Counterinsurgency Center in Kansas to play crucial role in Mideast wars

? After a half-decade fighting guerrillas in Afghanistan – and another three years doing the same in Iraq – the U.S. military has decided to start some hard thinking about how to battle insurgencies.

This summer, the Army and Marines quietly created a joint Counterinsurgency Center at this northeast Kansas base. It’s a four-person think tank that will help shape training and doctrine for forces headed to those Middle East hot spots.

“We’ve found, as adversaries have seen our capability to fight very well in a conventional sense, they’ve adapted. They’ve chosen to challenge us in another way,” said Army Col. Peter Mansoor, the center’s director.

“Until we prove that we can counter those methods – methods of the insurgents, irregular warfare and terrorism – we will continue to be challenged in that fashion.”

Fort Leavenworth has increasingly been on a war footing in recent years, shifting its officer-training curricula from Cold War preparations to lessons about Middle East culture.

But experts welcomed creation of the new center.

“One might say it’s overdue,” said John Pike, director of GlobalSecurity.org, a Virginia-based Web site that covers defense matters. He added: “It’s obviously worth doing because counterinsurgency is a different type of war.”

- DATA LINES
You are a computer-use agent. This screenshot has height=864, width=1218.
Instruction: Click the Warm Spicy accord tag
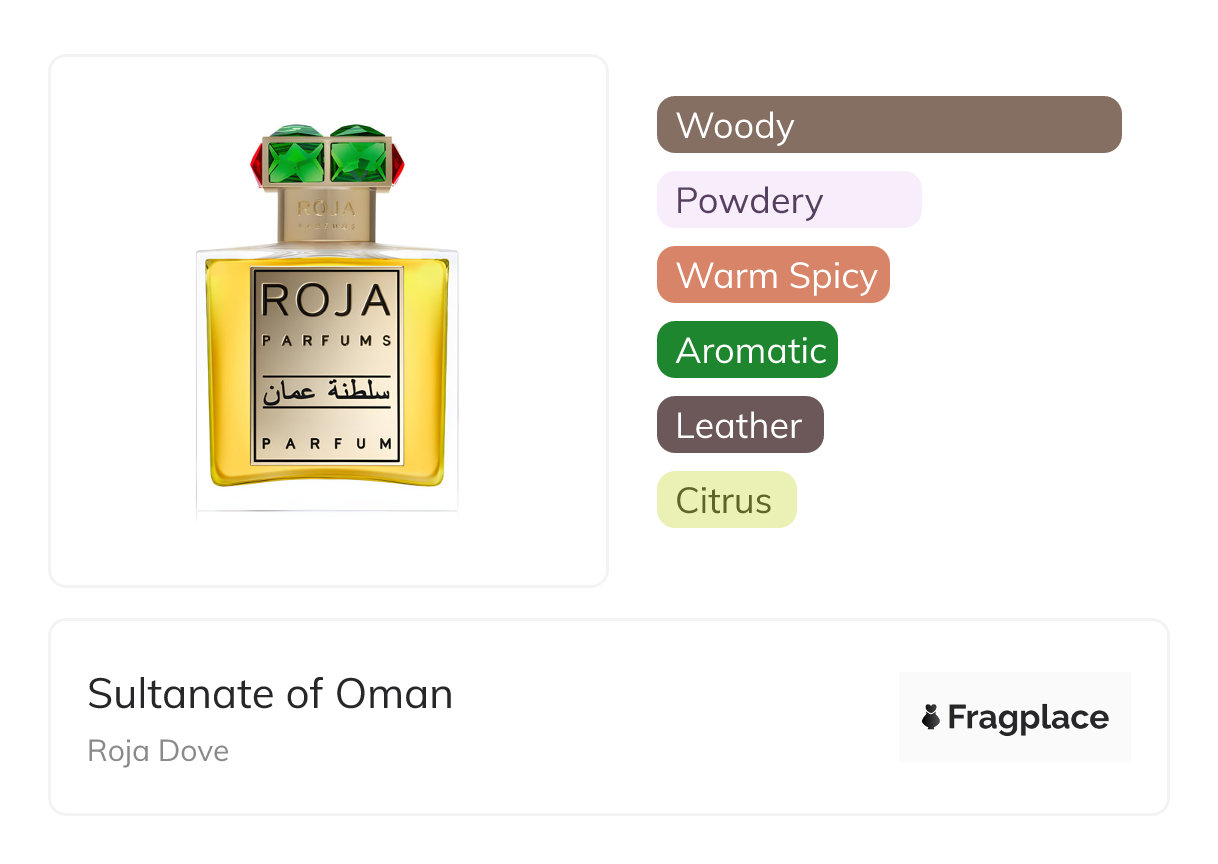(773, 275)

- STATED GOAL 1
According to the article on the Kansas counterinsurgency center, who is the center's director?
- STATED GOAL 2
Pick up the article on the Kansas counterinsurgency center after its last sentence and keep it going.
The listing has no connection to the article about the counterinsurgency center.

- RESPONSE 1
Army Col. Peter Mansoor is the center's director.

- RESPONSE 2
Ray Finch, a former Army major who now works at Kansas University’s Center for Russian, East European and Eurasian Studies, agreed. Some students at the center are officers based at Fort Leavenworth.

“They tell me the scuttlebutt is they’re still five steps behind in getting the curriculum in line with what’s going on in the field,” Finch said. Creating the counterinsurgency center is “a step in the right direction. I think they finally realized the Soviet Union and the Warsaw Pact are no longer the enemy.”

Big wars, small wars

Mansoor, the director, is a military historian who has a doctorate from The Ohio State University. He commanded an armored brigade in Iraq during the first year of the war there.

He said the U.S. military has fought insurgencies throughout its history – the American Revolution was an insurgency, he said – all the way through Vietnam.

But the Army mostly prepared to battle large forces sent forth by other nations, not small bands of guerrillas that can destabilize a nation.

“We used to say that if you could fight a big war, you could ramp down and fight a small war. And what we’re finding out is that that’s not necessarily the case,” he said. “It really is a skill set that has to be trained and educated in its own right, not just as a subset of high-end combat.”

Fighting insurgencies in Iraq and Afghanistan, center officials say, will take more than well-trained warriors.

“An insurgency lives because of a void in the political process,” said Marine Col. Mark Olson, the center’s deputy director.

Mansoor agreed.

“There’s a lot more weapons in counterinsurgency than bullets, and some of the best weapons don’t shoot,” he said.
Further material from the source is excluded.